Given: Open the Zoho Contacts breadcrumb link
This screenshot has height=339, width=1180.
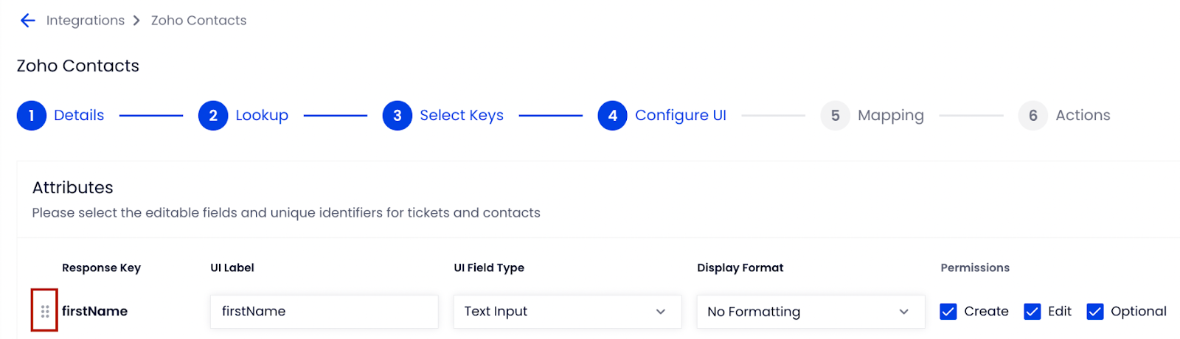Looking at the screenshot, I should pyautogui.click(x=199, y=21).
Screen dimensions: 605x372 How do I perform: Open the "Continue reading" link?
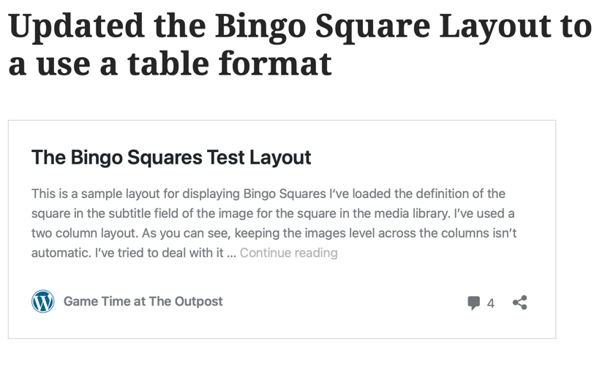289,253
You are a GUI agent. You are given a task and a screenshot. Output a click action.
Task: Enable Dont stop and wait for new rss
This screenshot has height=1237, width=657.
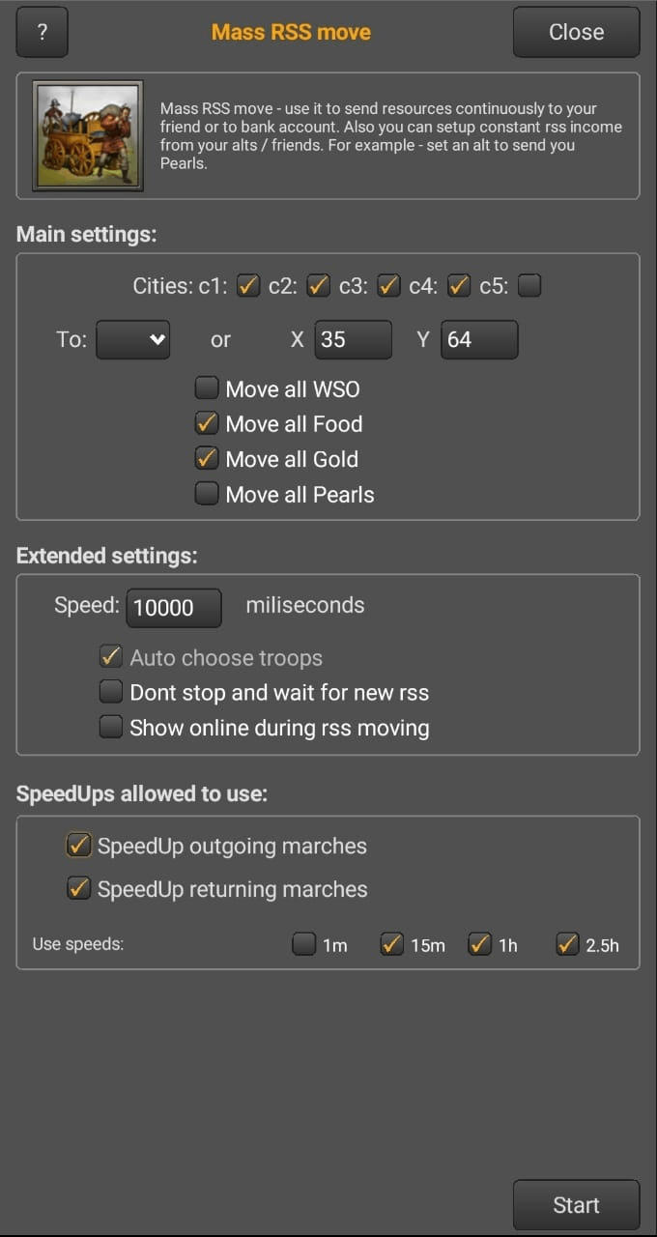point(111,692)
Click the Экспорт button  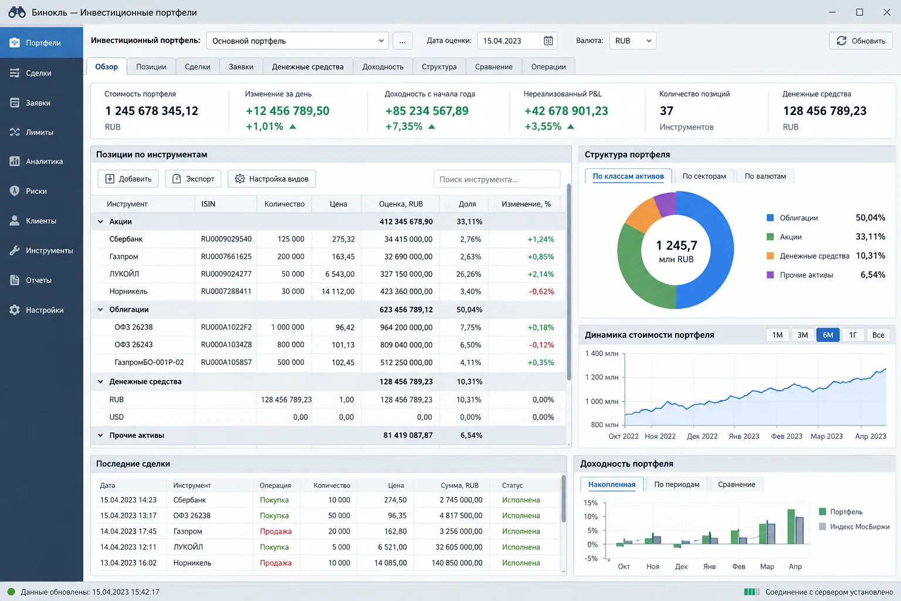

• **Brief**:
Write out every item above word for word, leaving out the pictures.

• **Written solution**:
Given: Open the Zoho Contacts breadcrumb link
This screenshot has height=339, width=1180.
Looking at the screenshot, I should pyautogui.click(x=199, y=21).
Screen dimensions: 605x372 How do I perform: Open the "Continue reading" link?
289,253
You are a GUI agent. You are given a task and a screenshot. Output a click action.
Task: Enable Dont stop and wait for new rss
This screenshot has height=1237, width=657.
point(111,692)
Click the Экспорт button  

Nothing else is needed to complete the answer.